Users see different counts on the list and detail screens after an edit. Architecturally, how do you prevent multiple ‘caches of truth’ for the same entity?

Follow-ups

  • What about SwiftUI @State vs shared store?

Answer outline

This happens when the same entity is held in multiple mutable places — a list screen caches one copy, the detail screen another, and writes to one don't reach the other.

The fix is a single source of truth: one place owns the entity, all screens read from it, and all writes go through it.

A helpful mental model: separate canonical state from view-local state. Canonical state is the shared model that must stay consistent across screens — a post count, a user profile, a cart total. View-local state is scoped to one view and temporary — draft text, loading flags, sheet visibility.
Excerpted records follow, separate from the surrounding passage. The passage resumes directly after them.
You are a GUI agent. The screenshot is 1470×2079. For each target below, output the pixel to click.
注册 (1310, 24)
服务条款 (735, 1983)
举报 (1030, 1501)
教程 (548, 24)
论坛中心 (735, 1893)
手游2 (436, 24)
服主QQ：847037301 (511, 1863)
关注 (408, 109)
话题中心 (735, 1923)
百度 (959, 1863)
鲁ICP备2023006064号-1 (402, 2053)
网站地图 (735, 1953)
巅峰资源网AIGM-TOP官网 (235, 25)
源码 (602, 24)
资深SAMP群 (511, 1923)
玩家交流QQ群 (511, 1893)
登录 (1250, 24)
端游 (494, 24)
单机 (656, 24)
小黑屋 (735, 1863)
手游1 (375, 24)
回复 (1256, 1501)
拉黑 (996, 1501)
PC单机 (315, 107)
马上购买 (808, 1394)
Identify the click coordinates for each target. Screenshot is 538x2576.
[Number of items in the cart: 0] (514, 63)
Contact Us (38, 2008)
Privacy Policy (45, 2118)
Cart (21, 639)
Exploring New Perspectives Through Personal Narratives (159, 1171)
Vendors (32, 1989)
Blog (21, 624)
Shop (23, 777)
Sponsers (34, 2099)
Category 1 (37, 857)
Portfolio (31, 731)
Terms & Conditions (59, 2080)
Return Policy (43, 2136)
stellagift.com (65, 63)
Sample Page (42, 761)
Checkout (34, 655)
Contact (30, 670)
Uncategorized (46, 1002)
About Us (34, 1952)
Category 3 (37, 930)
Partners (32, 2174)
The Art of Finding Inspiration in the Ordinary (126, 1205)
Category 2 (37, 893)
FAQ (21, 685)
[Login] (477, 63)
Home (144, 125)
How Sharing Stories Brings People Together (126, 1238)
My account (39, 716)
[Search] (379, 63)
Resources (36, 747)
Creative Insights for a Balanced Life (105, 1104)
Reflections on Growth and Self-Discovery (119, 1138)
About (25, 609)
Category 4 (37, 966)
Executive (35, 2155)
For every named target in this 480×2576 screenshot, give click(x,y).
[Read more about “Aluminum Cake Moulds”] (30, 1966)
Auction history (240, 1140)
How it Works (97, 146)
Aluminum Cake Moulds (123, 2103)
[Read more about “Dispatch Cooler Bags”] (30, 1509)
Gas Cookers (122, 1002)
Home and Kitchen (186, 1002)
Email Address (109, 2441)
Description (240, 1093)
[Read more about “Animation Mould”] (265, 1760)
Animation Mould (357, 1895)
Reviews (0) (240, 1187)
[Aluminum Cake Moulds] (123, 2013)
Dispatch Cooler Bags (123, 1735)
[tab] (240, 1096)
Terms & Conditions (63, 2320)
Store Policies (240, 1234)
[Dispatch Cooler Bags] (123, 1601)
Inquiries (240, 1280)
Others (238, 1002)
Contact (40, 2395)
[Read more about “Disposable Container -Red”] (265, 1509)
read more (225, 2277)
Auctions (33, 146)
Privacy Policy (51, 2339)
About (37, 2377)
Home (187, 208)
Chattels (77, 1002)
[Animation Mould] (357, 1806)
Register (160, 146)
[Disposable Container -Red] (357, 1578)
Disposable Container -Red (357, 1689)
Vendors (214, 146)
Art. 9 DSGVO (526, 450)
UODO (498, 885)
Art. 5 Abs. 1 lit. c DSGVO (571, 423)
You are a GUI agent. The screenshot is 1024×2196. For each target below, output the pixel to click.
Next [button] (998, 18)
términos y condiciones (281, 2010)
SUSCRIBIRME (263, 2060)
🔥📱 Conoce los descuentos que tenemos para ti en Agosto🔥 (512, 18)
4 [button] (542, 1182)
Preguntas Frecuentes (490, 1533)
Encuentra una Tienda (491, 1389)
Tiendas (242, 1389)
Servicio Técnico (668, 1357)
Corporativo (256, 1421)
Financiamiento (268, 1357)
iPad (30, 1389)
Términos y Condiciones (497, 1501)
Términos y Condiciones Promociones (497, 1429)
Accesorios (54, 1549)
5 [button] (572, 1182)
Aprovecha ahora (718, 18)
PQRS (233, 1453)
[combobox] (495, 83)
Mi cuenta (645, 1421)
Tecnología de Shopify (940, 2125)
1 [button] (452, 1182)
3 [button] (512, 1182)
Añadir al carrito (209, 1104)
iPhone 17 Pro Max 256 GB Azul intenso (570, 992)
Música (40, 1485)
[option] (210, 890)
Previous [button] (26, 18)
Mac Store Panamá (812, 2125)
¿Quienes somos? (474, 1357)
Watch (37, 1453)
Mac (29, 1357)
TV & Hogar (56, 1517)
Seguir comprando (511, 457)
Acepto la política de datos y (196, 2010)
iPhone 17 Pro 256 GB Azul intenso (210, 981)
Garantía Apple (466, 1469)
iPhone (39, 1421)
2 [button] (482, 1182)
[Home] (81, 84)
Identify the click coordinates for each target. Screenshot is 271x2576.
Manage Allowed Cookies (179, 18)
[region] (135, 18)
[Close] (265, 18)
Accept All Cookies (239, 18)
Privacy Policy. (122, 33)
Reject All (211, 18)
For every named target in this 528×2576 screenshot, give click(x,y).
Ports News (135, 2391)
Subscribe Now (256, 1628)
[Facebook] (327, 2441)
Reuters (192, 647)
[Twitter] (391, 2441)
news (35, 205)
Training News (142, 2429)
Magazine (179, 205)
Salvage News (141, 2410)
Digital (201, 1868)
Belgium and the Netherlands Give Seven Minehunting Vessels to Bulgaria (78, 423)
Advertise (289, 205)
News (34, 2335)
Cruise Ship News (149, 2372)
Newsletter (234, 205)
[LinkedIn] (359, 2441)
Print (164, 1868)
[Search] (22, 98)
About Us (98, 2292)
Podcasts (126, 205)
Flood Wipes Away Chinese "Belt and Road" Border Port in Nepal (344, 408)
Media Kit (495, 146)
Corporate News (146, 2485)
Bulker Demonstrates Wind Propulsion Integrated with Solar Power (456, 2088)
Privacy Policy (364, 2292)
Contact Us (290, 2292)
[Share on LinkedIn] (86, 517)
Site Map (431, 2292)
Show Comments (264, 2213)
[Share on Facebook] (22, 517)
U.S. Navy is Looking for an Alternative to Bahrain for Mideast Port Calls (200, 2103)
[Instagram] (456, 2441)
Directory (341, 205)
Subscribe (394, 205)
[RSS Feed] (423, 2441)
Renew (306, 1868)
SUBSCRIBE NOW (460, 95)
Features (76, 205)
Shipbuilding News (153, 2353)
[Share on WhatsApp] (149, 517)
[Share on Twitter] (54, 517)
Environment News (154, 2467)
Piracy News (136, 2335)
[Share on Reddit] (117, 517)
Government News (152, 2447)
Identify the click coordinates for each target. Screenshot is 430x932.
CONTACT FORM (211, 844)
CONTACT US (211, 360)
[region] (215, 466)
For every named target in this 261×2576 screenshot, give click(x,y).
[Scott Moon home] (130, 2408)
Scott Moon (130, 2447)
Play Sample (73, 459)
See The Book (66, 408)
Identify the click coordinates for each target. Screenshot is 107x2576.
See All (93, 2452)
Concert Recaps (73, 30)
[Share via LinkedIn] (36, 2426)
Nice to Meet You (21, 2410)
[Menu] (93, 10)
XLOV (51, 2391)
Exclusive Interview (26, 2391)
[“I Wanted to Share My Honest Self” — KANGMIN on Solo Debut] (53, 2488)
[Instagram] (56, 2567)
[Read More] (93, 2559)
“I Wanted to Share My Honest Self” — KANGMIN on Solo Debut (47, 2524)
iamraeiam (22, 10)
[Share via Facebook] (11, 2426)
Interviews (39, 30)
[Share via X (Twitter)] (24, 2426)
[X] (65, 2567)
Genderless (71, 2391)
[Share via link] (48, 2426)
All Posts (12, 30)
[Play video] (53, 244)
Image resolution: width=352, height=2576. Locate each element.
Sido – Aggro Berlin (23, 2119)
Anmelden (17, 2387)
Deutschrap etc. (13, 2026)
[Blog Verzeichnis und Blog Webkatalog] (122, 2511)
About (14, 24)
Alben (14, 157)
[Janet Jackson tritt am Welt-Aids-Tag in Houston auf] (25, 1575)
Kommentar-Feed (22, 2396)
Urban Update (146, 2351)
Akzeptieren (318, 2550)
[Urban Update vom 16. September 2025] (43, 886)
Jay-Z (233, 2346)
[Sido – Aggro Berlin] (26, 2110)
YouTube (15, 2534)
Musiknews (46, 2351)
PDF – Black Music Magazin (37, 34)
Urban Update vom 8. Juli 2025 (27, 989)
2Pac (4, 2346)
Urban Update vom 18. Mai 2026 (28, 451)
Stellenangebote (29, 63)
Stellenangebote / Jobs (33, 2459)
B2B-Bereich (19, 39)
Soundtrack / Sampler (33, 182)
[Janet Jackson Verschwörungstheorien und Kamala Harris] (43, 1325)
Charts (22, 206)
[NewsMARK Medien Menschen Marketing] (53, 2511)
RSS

Once an edit is committed it should update the shared store; every view then derives its display from that store rather than holding its own copy.

Principles

  • Store each entity once — every screen reads from the same source, never a local copy.
  • Route all writes through the store; views never mutate shared data directly.
  • Separate canonical state (shared, must be consistent) from view-local state (ephemeral, scoped to one view).
  • @State is right for view-local ephemeral state; cross-screen entities belong in a shared observable store.

The store owns the array; views call update() rather than mutating their own copies:

Shared store — single write point
@Observable
final class PostStore {
    private(set) var posts: [Post] = []

    func update(_ post: Post) {
        guard let index = posts.firstIndex(where: { $0.id == post.id })
        else { return }
        posts[index] = post   // one write; every observer sees it
    }
}

Both views receive the same PostStore instance; neither holds its own copy of the data:

Two views, one store — counts stay in sync
struct PostListView: View {
    let store: PostStore

    var body: some View {
        List(store.posts) { PostRow(post: $0) }
    }
}

struct PostDetailView: View {
    let store: PostStore
    let postId: Post.ID

    var post: Post? { store.posts.first { $0.id == postId } }

    var body: some View {
        Text("Likes: \(post?.likeCount ?? 0)")
        Button("Like") {
            if var p = post {
                p.likeCount += 1
                store.update(p)   // list view updates automatically
            }
        }
    }
}

Follow-up angles

  • @State is the right fit for sheet visibility, draft text fields, and selection — state that lives and dies with one view and doesn't need to be consistent elsewhere.
  • For persistence-backed entities, let SwiftData or Core Data be the store and query from there — view models should not cache results in separate properties.